I have had bronchitis for over two and a half weeks. During this time I’ve missed two weeks straight of work. Do you know absurd that is to a Japanese person? I mean, it’s absurd to an American, but to a Japanese person it’s totally insanity. And part of the problem was honest to goodness the medicines they gave me. I’ve been on all manner of stuff, all of them with side effects that are worse than the bronchitis. There was day long nausea, vomiting, palpitations, and days when I cannot remember a single thing that happened. One of the things given to me was a sleeping pill, which my mother worriedly informed me, was generally not used in the U.S. any longer due to the fact that it regularly gives people nightmares, has caused suicidal tendencies, and I believe in one cause made someone go on a homicidal rampage. Nice. I’m also on medicine that according to websites is highly addictive and suddenly stopping the dosage can cause withdrawl symptoms.

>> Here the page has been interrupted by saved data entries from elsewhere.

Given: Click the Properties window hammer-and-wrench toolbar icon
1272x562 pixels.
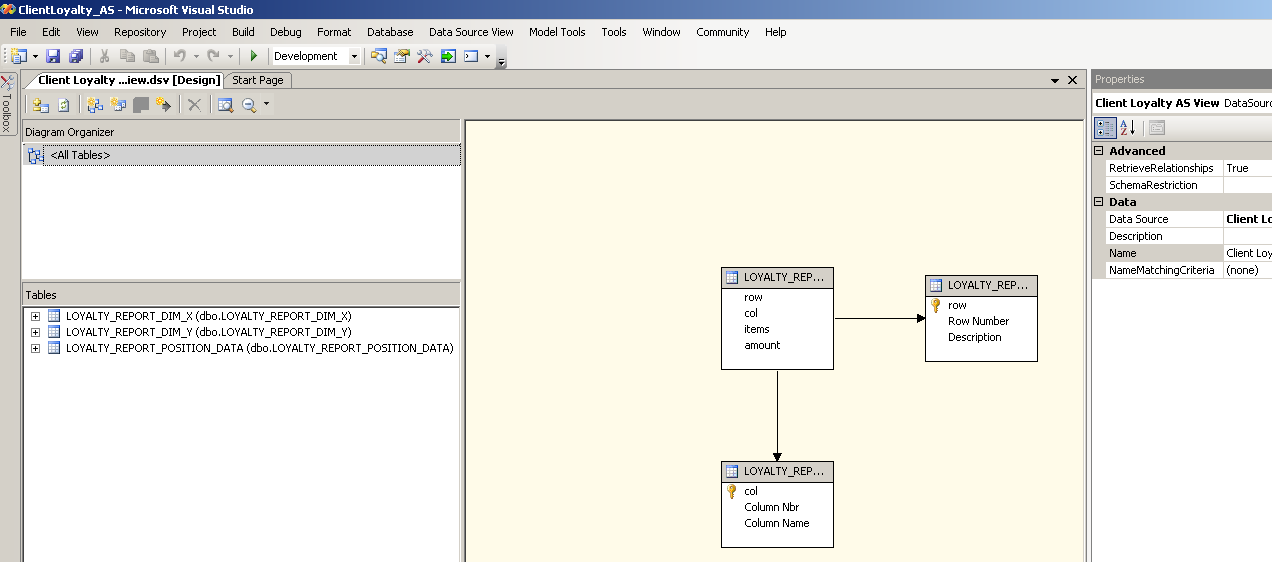Looking at the screenshot, I should click(425, 57).
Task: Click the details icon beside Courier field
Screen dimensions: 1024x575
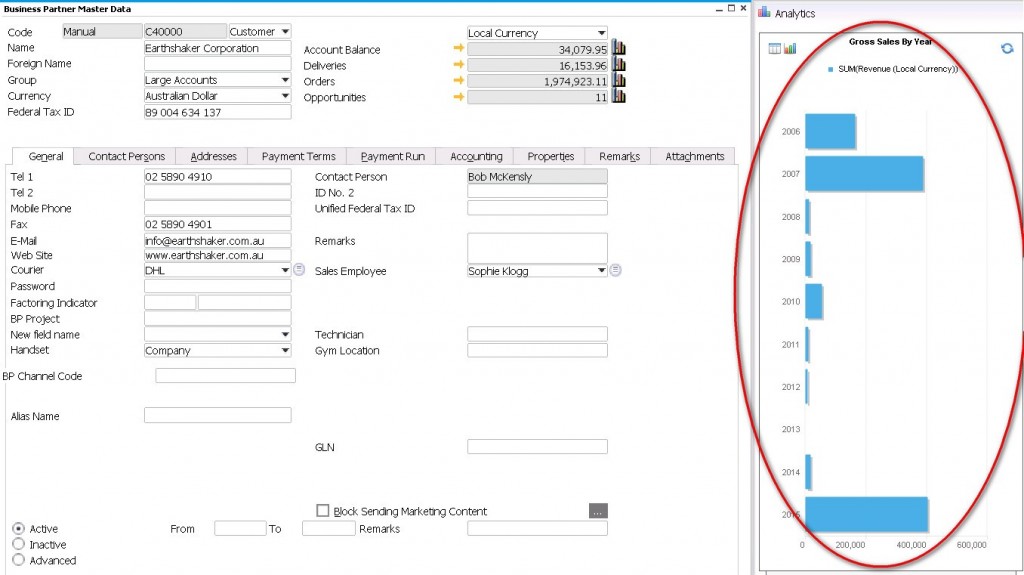Action: click(x=299, y=270)
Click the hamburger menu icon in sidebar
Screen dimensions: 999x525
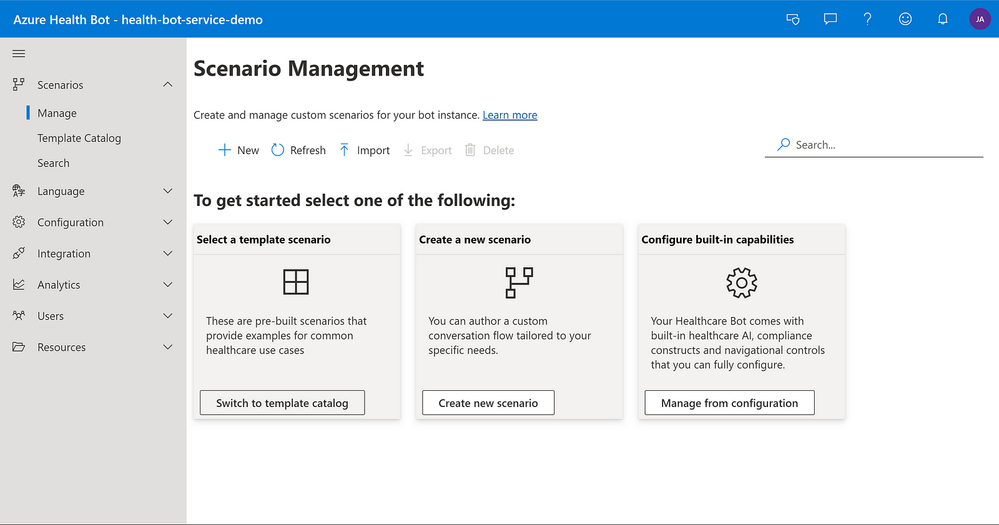18,53
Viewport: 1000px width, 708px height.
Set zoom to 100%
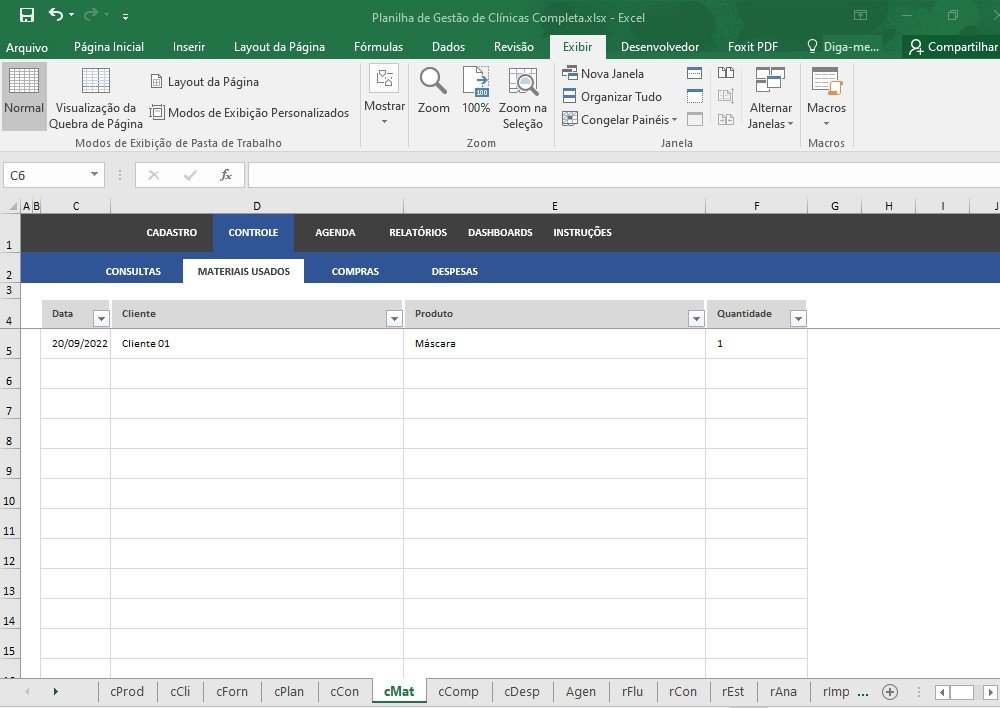476,91
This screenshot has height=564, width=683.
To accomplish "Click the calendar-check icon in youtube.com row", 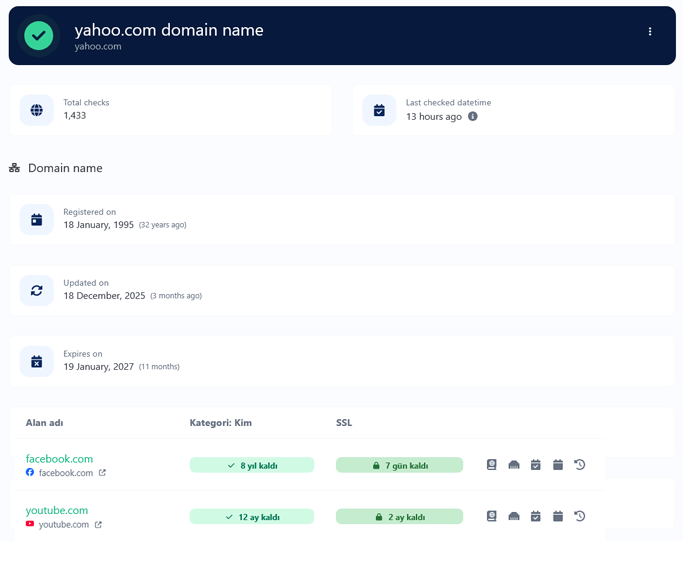I will [536, 517].
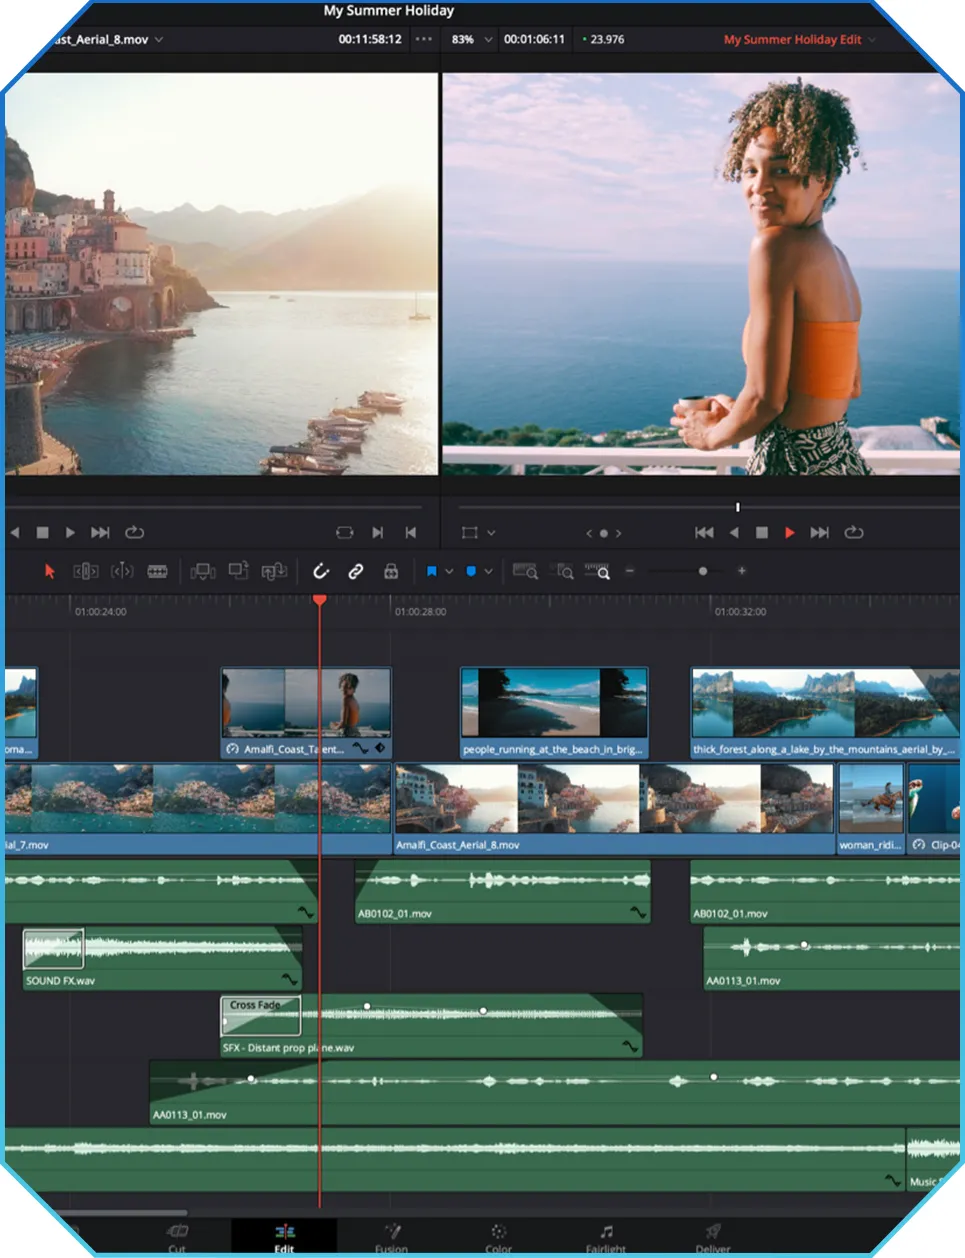Viewport: 965px width, 1258px height.
Task: Click the Insert Clip icon
Action: [203, 571]
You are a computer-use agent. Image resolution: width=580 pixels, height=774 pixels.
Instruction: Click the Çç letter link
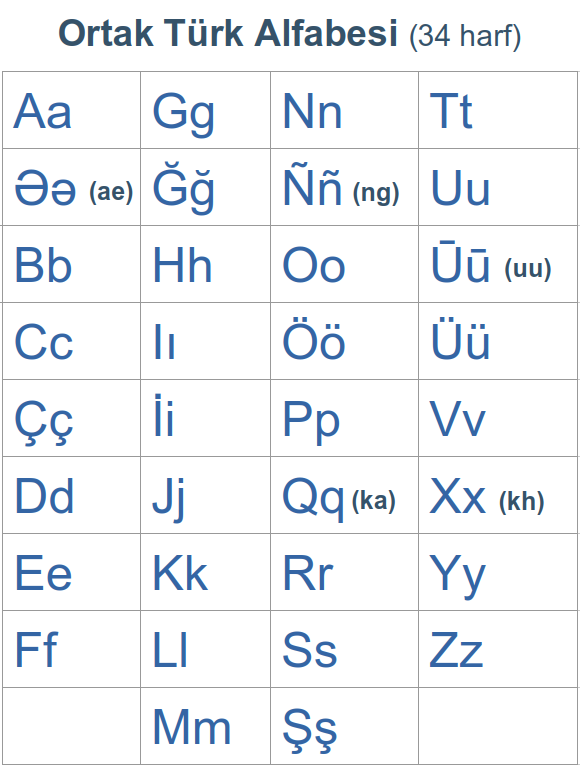pyautogui.click(x=43, y=423)
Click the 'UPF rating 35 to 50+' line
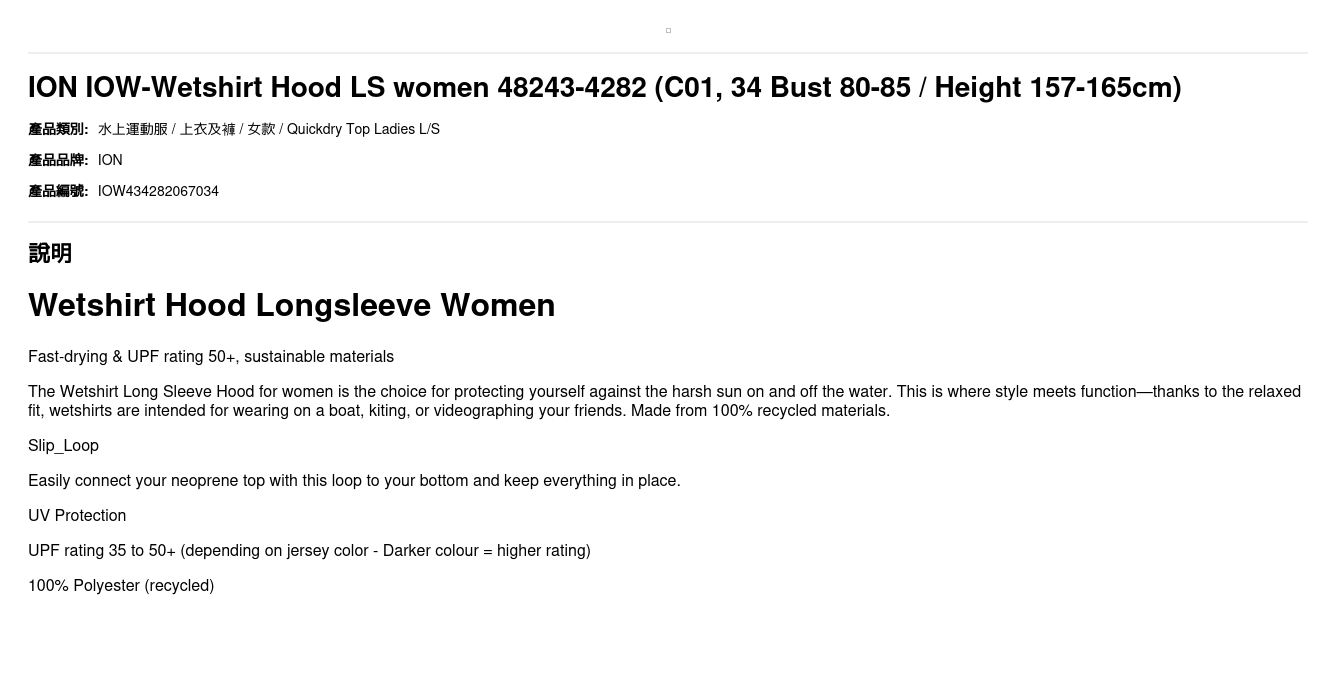This screenshot has width=1328, height=676. click(309, 551)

Right. Okay.

I’ve decided not to recontract. I’m unhappy with a multitude of things here, and it’s all sort of causing this general depression I’ve had since maybe late October. I’m sure the medicines I’ve been on haven’t helped, but a few days ago I was on the verge of a mental break down and spent the whole day crying my eyes out and nearly decided to just pack up and go home right then and there. Of course the next day after the drugs were out of my system I felt 1000x better and realised the affair the day before had been largely drug induced, but it really doesn’t change the fact I’m quite unhappy here. Kenneth thinks it’s because being a CIR had been such a long time dream, then to have it realised and see it was NOTHING like I expected (even knowing what I did know) can be devastating. I guess that’s true. I’d wanted to be a CIR since I was 14. I guess when you hold on to a dream for 10 years and find it to be nothing like you hoped, then you sort of…yeah. Well anyways, rather than whining about how I hate stuff, I’m just going to move on. If I can’t find work in Tokyo, then I’m considering going back to school to get some classes or maybe another degree in business. My mom is really pushing me to New York, don’t quite know why, but she is.

Oh well, when everything is said and done I have the support from the people who love me so I really don’t have much to worry about. My mom suggested I see a psychiatrist here or something since I have sort of a history of depression that doesn’t seem to be getting better…unfortunately, Japanese people don’t believe in mental health or doctor-patient privilege. Once again, wtf?

November 7, 2005

Culture shock induced stress?

Very stressed lately. Events, cold weather, interfriend-drama (!), difficult kids at the schools I visit.